Rodney volunteers. He's a good guy. I grab Jerusalem's shoulder. Rodney gets it. He goes back to cracking jokes.
Jerusalem just looks up at me. "What's wrong, babe?"
"Can you show me where the bathroom is?"
"Sure. Down the hall, on the right. It's the door with the peephole." He laughs like he thinks he's clever. Anja, the girl across the table, is looking at him like she's already had him in her bed and isn't done with him. I'm disgusted and tired, so I just walk out of the dining room that doesn't want me, into the living room, and to the coat closet. I pull my shoes from the pile and put them on. I'm out the door before Anja has even the time to get up and move to my seat. I get in my car and pull out of the drive to leave tire tracks on the ground.
I'm angry, but I can't really feel it. I shouldn't be driving. The soda wasn't diet and it threw my sugars all out. Maybe he was abused as a child. Maybe his uncle touched him. Maybe he had sex too early and too often and doesn't know anything about it. Maybe he's never had sex. Maybe he didn't know that I'm a human, too, and he just want want wanted and didn't need to give back. The good news is that no matter how many excuses I can make for him, I made it out.
I pull over before I black out. A cute boy pulls over to ask if I'm alright. I think he's too young for me. We walk to the drugstore on the corner, and asks the pharmacist for help. I survive, thanks to him.
He asks me out on a date. I tell him I just came from one. We laugh. It obviously wasn't a good one.

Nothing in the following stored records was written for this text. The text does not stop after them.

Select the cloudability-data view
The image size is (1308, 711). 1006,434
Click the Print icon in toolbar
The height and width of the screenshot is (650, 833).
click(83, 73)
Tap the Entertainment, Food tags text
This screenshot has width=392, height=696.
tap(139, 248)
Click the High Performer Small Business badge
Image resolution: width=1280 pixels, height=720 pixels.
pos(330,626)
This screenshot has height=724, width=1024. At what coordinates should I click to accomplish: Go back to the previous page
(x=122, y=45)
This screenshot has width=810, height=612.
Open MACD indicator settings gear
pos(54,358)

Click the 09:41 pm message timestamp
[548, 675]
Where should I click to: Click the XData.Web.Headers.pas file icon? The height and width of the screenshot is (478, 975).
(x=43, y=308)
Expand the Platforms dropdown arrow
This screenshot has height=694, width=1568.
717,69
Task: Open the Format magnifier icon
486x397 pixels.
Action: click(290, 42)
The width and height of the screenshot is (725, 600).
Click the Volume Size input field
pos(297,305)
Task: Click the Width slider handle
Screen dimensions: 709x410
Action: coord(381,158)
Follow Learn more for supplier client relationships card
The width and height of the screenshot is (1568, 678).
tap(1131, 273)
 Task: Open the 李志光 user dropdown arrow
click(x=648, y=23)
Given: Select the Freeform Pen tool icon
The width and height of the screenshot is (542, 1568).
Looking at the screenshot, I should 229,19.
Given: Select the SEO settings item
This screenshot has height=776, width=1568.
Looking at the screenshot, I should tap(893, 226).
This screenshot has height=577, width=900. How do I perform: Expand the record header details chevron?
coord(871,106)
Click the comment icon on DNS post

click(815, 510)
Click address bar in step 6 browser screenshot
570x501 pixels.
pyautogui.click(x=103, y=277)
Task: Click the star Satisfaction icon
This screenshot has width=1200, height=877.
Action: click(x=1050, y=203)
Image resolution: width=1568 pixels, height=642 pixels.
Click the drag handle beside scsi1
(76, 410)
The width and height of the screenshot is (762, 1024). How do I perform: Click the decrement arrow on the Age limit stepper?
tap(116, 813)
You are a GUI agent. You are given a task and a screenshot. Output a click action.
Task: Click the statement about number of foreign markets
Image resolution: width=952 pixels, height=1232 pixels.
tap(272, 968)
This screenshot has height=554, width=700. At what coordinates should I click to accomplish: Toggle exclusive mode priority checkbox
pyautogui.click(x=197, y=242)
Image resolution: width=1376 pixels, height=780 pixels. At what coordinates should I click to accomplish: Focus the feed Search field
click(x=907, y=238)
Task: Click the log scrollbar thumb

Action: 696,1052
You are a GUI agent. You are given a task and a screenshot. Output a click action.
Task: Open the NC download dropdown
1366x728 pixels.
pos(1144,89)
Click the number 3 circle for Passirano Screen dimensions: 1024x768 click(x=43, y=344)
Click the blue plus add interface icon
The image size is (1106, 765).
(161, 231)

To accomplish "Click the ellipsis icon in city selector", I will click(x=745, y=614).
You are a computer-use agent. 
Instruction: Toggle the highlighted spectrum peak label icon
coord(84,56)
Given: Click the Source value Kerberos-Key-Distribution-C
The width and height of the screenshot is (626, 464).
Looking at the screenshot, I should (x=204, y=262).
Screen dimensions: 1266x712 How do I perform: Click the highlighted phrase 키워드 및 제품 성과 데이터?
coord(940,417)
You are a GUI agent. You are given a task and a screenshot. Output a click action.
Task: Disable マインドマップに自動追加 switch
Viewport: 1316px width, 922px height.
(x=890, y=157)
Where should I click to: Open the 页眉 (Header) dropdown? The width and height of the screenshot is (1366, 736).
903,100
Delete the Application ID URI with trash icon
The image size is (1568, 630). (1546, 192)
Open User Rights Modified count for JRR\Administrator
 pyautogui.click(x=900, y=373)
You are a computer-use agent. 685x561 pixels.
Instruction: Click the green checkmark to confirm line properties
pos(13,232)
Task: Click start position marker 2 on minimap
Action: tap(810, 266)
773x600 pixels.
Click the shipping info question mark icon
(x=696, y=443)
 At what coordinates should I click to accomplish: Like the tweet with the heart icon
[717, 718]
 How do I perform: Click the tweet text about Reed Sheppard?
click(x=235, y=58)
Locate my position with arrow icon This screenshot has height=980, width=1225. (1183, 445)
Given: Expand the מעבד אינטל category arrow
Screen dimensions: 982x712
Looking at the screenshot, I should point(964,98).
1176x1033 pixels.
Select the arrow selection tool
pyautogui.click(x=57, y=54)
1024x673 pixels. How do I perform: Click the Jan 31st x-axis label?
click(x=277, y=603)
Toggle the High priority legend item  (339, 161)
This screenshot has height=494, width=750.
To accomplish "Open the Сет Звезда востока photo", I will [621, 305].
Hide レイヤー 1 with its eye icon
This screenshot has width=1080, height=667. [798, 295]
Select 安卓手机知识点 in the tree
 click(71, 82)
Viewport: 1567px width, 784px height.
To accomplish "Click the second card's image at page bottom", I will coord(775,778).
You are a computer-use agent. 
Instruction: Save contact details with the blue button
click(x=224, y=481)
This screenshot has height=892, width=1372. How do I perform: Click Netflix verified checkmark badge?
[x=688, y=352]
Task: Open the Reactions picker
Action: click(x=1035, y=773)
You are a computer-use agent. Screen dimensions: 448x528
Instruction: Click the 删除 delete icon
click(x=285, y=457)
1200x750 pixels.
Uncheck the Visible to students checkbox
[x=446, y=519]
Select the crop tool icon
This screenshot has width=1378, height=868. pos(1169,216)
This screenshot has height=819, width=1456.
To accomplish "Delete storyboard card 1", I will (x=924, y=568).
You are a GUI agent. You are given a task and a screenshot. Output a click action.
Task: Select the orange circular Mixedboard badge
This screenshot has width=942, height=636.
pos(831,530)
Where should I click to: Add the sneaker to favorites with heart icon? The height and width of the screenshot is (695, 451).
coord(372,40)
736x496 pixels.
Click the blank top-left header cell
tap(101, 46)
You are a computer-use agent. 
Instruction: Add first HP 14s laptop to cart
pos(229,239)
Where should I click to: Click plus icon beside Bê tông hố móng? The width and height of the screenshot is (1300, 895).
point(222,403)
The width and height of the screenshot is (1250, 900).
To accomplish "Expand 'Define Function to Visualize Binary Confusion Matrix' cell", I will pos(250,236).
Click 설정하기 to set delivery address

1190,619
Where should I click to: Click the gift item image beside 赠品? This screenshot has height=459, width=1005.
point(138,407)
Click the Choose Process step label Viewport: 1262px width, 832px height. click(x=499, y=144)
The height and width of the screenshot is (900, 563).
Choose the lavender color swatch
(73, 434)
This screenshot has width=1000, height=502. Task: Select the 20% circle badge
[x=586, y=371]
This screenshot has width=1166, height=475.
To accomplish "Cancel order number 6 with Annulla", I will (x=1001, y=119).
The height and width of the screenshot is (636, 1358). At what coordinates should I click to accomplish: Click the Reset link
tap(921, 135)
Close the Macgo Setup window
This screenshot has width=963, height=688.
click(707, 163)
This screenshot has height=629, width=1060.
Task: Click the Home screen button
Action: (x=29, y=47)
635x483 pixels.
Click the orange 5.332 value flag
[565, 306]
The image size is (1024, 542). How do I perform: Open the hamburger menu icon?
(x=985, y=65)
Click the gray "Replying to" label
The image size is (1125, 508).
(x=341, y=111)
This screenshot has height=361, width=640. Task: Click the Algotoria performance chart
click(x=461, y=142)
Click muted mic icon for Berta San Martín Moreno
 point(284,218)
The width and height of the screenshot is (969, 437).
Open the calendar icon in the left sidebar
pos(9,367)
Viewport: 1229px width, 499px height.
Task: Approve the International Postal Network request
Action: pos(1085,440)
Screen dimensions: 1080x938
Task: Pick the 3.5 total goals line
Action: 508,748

His name is Andy. I think I'm dating him because it's good to know I'm wanted. I think he's dating me because he wants to.
Fantastic.

Thursday, January 5, 2012

1.5

[I'm listening to Samuel L. Jackson read Go the F___ to Sleep. It is certainly soothing.]

Susan ate cereal just about every chance she got. She liked the taste. There wasn't much else to say.
When Bankolsolsi the cat met her, he knew it was a match made in heaven. She let him lick out the bowls.

[Yes, I just bought Old Possum's Book of Practical Cats, why do you ask?]

Wednesday, January 4, 2012

1.4

You've never thought about hurting yourself. Congratulations, me neither. But unlike me, you hurt yourself (you do it anyway, despite not thinking about it hardly ever).

So what I'm trying to say is that (while I don't understand your motivations) I understand you. You fell off that swing in second grade just to get some attention. You went out with that boy in ninth to fill the hole in your chest. You crashed your car into a tree so your father would talk to you. See? You probably didn't know why you did it at the time.

But it's ok.

I've never loved you any more than this moment. Now, let's get you to a hospital.